By - July 11th, 2011

nike total air foamposite max tim duncan 08 RE Fresh: Nike Total Air Foamposite Max (1998)

Produced by: Dan Hwang
Written by: Jesse Carr

When recalling landmark models from the glory years of Nike Basketball, some models, like the Air Foamposite One, which we detailed in this segment months ago, have reached iconic status because of their future-forward designs and their pop culture impact. In our seventh installment of our RE-Fresh columns, we get a look at a shoe that has seen very few retro releases and still enjoys a cult following, especially in this silver and black colorway—the Total Air Foamposite Max.
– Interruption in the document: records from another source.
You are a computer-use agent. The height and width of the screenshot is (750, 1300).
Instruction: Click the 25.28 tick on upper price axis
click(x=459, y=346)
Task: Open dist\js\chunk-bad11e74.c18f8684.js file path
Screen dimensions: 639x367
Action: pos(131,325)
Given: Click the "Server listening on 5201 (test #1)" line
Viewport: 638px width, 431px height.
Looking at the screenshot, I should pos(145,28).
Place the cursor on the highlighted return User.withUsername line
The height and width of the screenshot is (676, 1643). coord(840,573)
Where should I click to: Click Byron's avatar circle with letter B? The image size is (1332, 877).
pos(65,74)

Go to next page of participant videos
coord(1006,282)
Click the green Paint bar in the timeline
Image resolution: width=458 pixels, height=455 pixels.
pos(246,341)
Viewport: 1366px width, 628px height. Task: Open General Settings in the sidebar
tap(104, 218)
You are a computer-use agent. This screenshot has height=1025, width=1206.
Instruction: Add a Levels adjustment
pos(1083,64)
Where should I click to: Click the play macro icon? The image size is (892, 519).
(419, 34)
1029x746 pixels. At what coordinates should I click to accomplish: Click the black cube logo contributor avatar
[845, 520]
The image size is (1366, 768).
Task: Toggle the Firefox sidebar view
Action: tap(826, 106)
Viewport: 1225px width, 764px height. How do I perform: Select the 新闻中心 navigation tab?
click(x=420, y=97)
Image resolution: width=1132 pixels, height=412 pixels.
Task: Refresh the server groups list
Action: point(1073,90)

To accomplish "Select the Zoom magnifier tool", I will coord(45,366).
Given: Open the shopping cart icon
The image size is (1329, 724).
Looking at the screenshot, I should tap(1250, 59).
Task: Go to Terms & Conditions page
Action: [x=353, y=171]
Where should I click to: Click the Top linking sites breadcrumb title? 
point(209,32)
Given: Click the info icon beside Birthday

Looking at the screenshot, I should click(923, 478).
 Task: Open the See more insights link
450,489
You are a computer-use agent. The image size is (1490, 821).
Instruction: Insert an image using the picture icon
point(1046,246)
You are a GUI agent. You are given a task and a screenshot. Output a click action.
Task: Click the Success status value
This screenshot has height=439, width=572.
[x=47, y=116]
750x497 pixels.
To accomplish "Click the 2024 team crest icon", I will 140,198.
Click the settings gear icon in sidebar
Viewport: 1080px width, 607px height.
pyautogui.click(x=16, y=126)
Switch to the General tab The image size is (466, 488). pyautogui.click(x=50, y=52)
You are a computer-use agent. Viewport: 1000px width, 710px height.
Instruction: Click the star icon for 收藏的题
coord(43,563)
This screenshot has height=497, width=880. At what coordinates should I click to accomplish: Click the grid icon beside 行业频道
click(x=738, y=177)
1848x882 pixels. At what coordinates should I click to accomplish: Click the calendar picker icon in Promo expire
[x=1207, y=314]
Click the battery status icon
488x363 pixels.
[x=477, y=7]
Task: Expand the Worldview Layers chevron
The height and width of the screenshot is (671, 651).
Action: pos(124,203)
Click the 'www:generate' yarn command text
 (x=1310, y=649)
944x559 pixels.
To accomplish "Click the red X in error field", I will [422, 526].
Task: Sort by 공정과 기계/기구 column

tim duncan nike total foamposite max RE Fresh: Nike Total Air Foamposite Max (1998)

If you’re not familiar with the history of the shoe and went by its aesthetic alone, maybe you’d guess that it belonged to a flamboyant player like Dennis Rodman or Ron Artest, with its raised pattern of flames or smoke through the molded upper. But, surprisingly, the wearer of this model is as cool as they come, as clutch as any player in the last decade, and as successful as any superstar in the NBA in the last decade. That man is the San Antiono Spurs center, Tim Duncan.

Recently, on a sports-talk radio show the discussion turned, as it often does if you tune in even sporadically, to the questions of top 5 players in an era. The sport in question was basketball and the question was top 5 of the new millennium. A caller posed this question to the talk show host, who fired off two names immediately—Shaq and Duncan, players at opposite ends of the spectrum both in personality and style of play. One shattered backboards, beat his chest, and rapped with the Fu Schnickens on the Arsenio Hall Show while the other recoiled from the spotlight and hit 10-footers off the glass all night long. Duncan was a man whose game was throwback in its suavity and consistency. He was the straight-laced foil to Shaq’s bravado, but four titles, two league MVPs and two Finals MVPs almost match the accolades of the decade’s other monster center who seemed to hog the spotlight.